When fourth grader Carter Jacob walked down my driveway, he was pushing a sparkling new bike. Carter and his older brother, Easton, worked for their parents to earn funds to buy the bike for a 9-year-old boy whose mother has been diagnosed with Stage IV breast cancer.  The boy bikes to school and has been riding a bicycle much too small for his size. He asked for a new bike for Christmas. “We wanted to help people who didn’t have as much for the holidays,” said Carter when delivering the bike.

Carter Jacob shows off a bike purchased with his brother through chore money. The recipient will be a 9-year-old boy whose mother is coping with a breast cancer diagnosis.

The boys’ gift is part of The Mayday Foundation’s Holiday Healing, delivering gifts to Thurston County families struggling with a parent’s cancer diagnosis.  The goal of the adopt-a-family program is to bring some light to the holiday season. It’s one piece of The Mayday Foundation’s mission to provide immediate, practical support to local families when a parent has been diagnosed with cancer and is raising kids at home.

“Trever and I believe that every child, regardless of their economic status or demographic, deserves a chance to lead a successful, comfortable life doing work they are passionate about.  When children are dealing with stressful, unpredictable obstacles, sometimes simply knowing their community stands behind them is enough to change their outlook, and ultimately their outcome in life,” said Carter’s mom, Sarah.  

The couple own JT Painting Company and Rhino Linings of Olympia, two small businesses located in Thurston County. “We strive to raise our own sons to be self-sufficient, empathetic, accountable and hardworking, in hopes that they will grow up to be individuals who give back to their community.  We hope that they grow up with more than we had, but also that they know to appreciate everyday blessings and feel the joy of ‘paying it forward,’” added Sarah.

Carter described some of the chores he completed in order to earn money for the bike. Carter spent almost four hours cleaning at his dad’s office, including sweeping, mopping and vacuuming.  Easton chopped a cord of wood to contribute to the cost of the bike. “It just feels good to help other kids,” said Easton, a sixth grader at Griffin School.

Easton Jacob showcases some of the flowers and produce the boys sold this summer at Companion Cove’s farmers market on Steamboat Island.

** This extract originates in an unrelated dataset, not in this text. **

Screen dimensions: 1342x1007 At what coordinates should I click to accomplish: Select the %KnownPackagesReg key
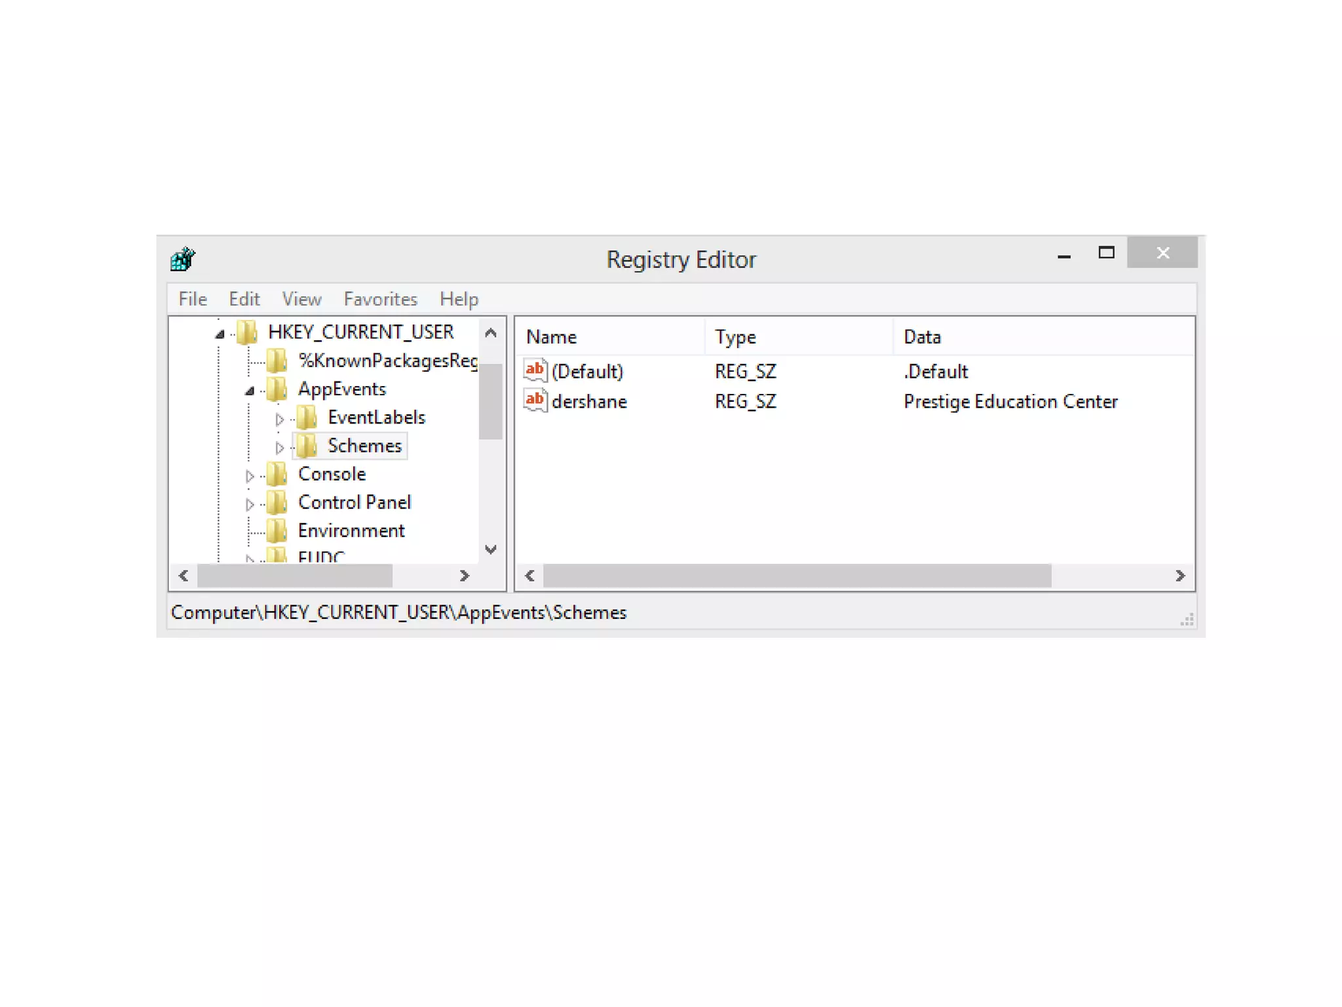pos(387,361)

Photo courtesy: Jacob Family

“We both come from very humble beginnings, raised by single moms with little support. My father suffered a massive stroke when I was 10 years old, leaving him permanently and severely disabled.  It was terrifying for my brothers and me. Even though this left my mom raising three kids on one income, she would spend her own money on clothes and school supplies for her students when they couldn’t afford them,” explained Sarah. “We went without a lot, but I realized we also had a great deal to be thankful for. Having people in our circle that reminded my brothers and I that we were cared for made a tremendous difference in how we were able to accept and overcome challenges.”

“In my nursing career, I’ve seen first hand how staggering cost increases in health care over the past few years have affected patients lives. People from all walks of life are feeling the impact, and it’s not unusual for parents with children still at home to ignore symptoms, for fear of  the cost of health care visits. This can lead to a more difficult and costly treatment due the delay in receiving care. No one should have to choose between health care and feeding their children,” added Sarah.

In fact, unexpected medical expenses remain the number one cause of bankruptcy in America. The Kaiser Foundation released a 2016 report detailing how insured Americans coped with paying medical bills. Among the insured with medical bill problems, 75% cut back on spending on food, clothing and basic household items and 63% used up all or most of their savings.

Carter (left) and Easton Jacob are taught a solid work ethic by their parents, Trever and Sarah Jacob, owners of two Olympia-based small businesses, JT Painting Company and Rhino Linings of Olympia. Photo courtesy: Jacob Family

Cancer patients are 2.65 times more likely to file for bankruptcy than people without cancer, as reported in a 2013 Health Affairs journal article. The Mayday Foundation strives to prevent bankruptcy and its ensuing strain on our local community by helping parents and kids stay productive, stable and active participants in the community during and after cancer.

“The Mayday Foundation is something that we feel very fortunate to be able to be a part of. The Mayday Foundation is the perfect illustration of the mindset I wish for every child to have.  As a community, we can look out for one another’s needs, and together overcome the unexpected, tough times in life,” said Sarah in summary.

On behalf of the families supported by The Mayday Foundation’s Holiday Healing, thank you to the Jacob family and the more than 40 other donors who gave extra this holiday season.